The lines to copy are those in the listing below that contain the word "This".

◆ **Given data**:
◆ ◆ ◆ ◆ ◆ ◆ ◆

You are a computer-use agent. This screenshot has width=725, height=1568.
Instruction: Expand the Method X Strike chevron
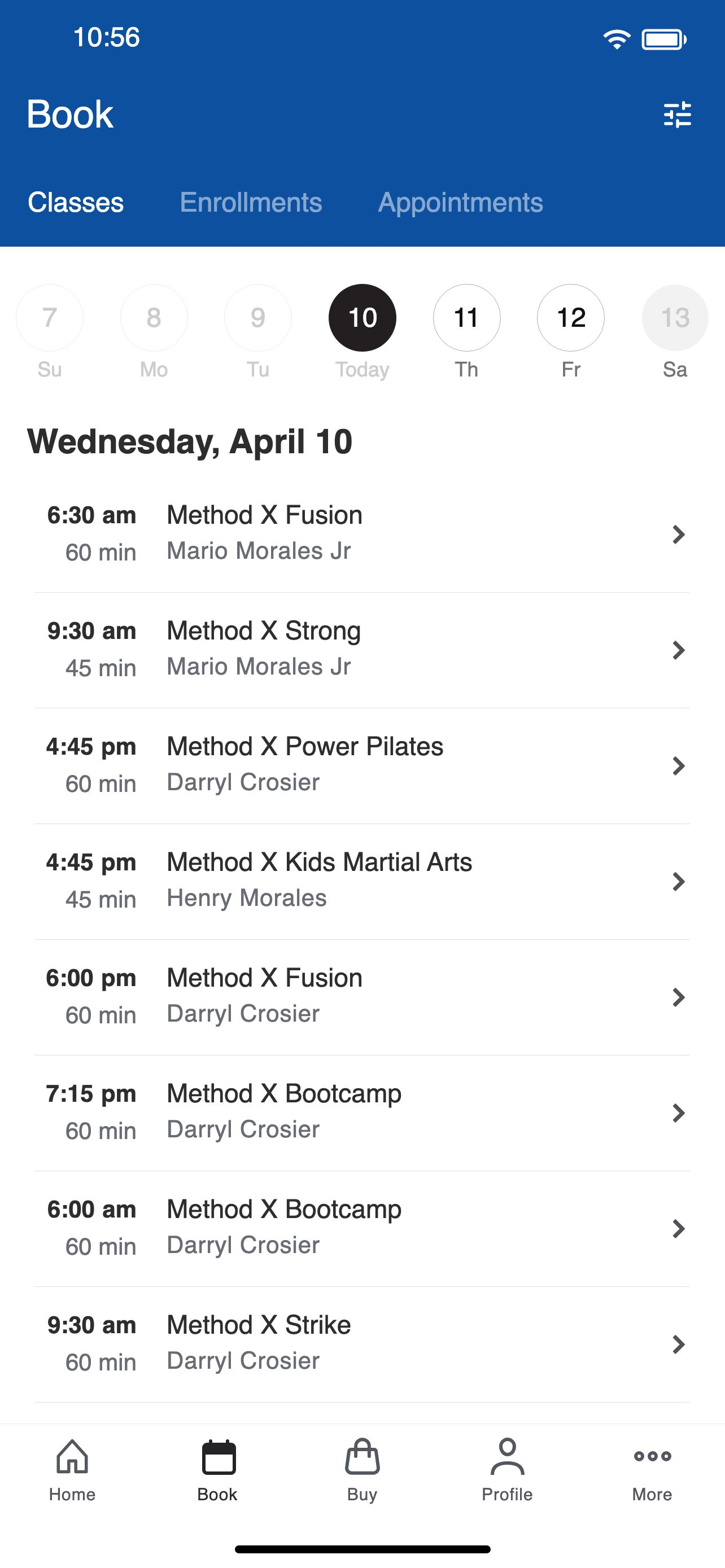click(679, 1344)
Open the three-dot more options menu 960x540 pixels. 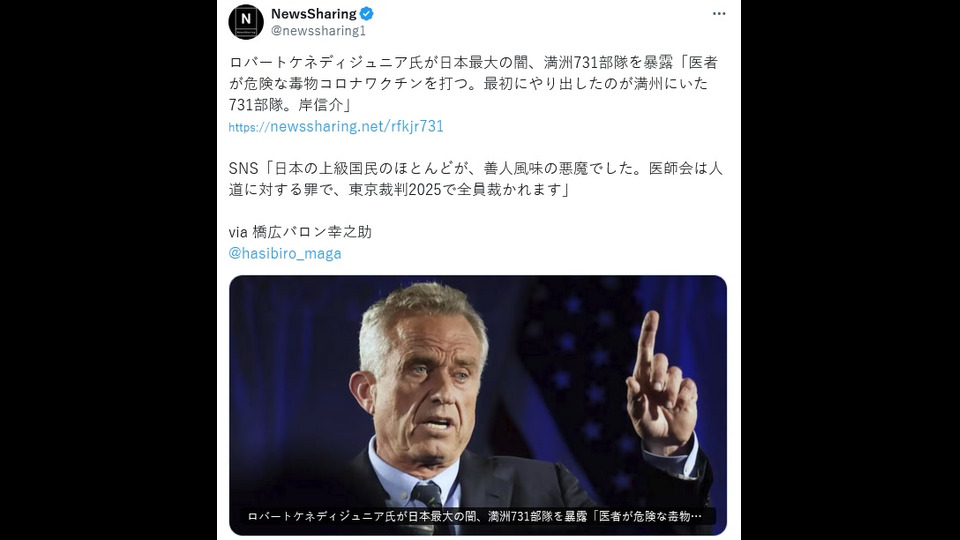pos(719,13)
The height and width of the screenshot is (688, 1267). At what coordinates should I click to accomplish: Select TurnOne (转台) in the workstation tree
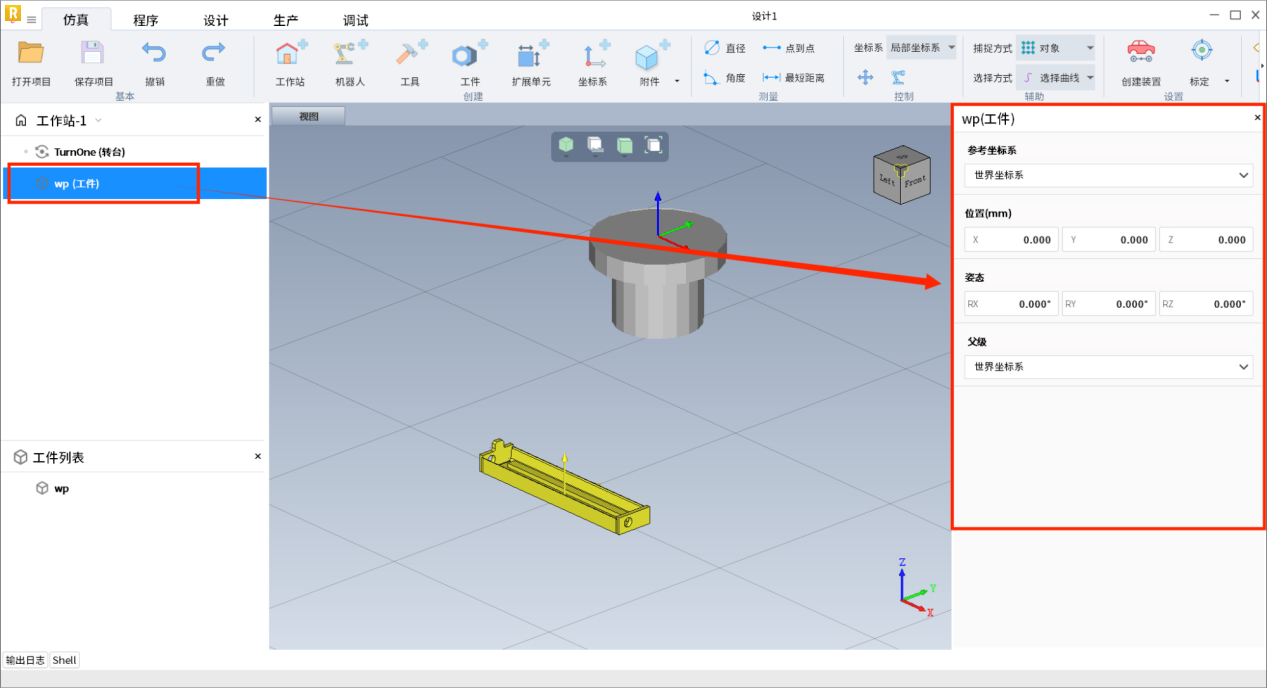pos(89,152)
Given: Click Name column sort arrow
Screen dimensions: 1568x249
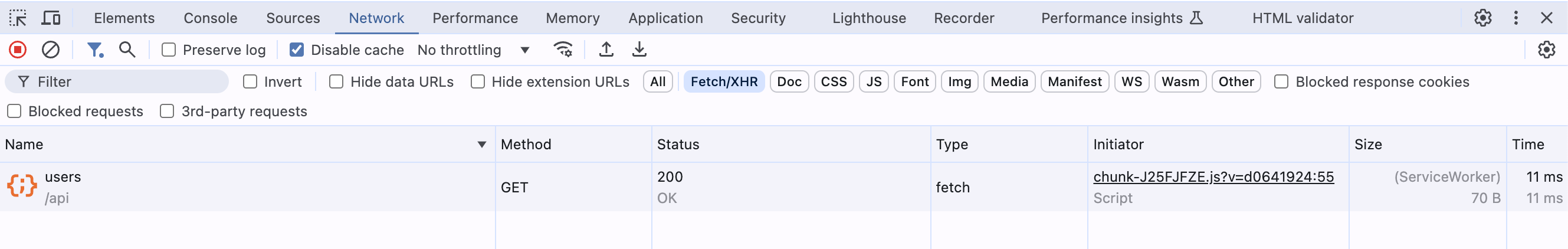Looking at the screenshot, I should coord(481,145).
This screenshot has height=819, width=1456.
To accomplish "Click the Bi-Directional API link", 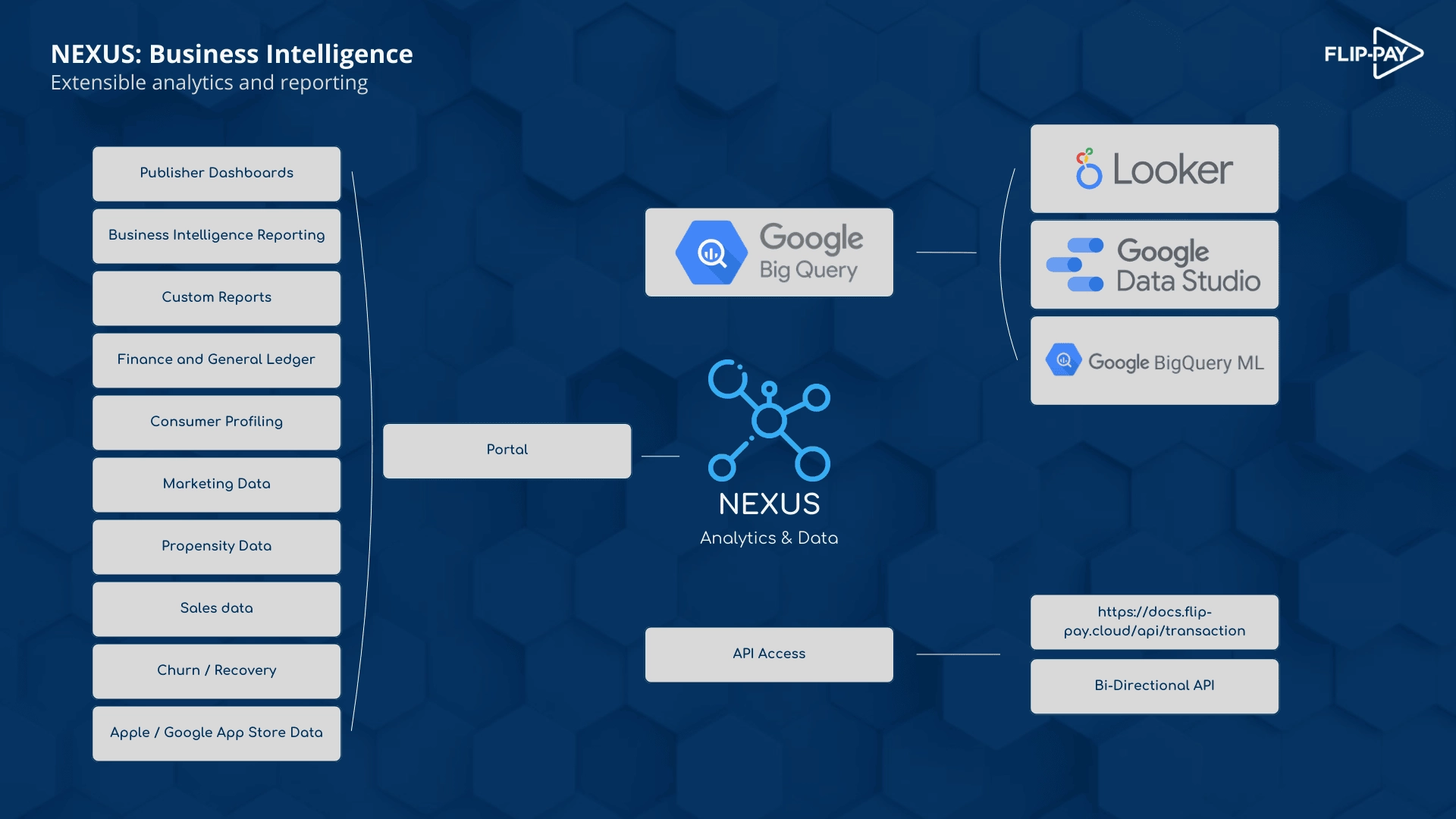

◆ ◆ ◆ ◆ ◆ ◆ ◆

◆ **Exercise response**:
You are a computer-use agent. This screenshot has width=725, height=1568.
This screenshot has height=819, width=1456.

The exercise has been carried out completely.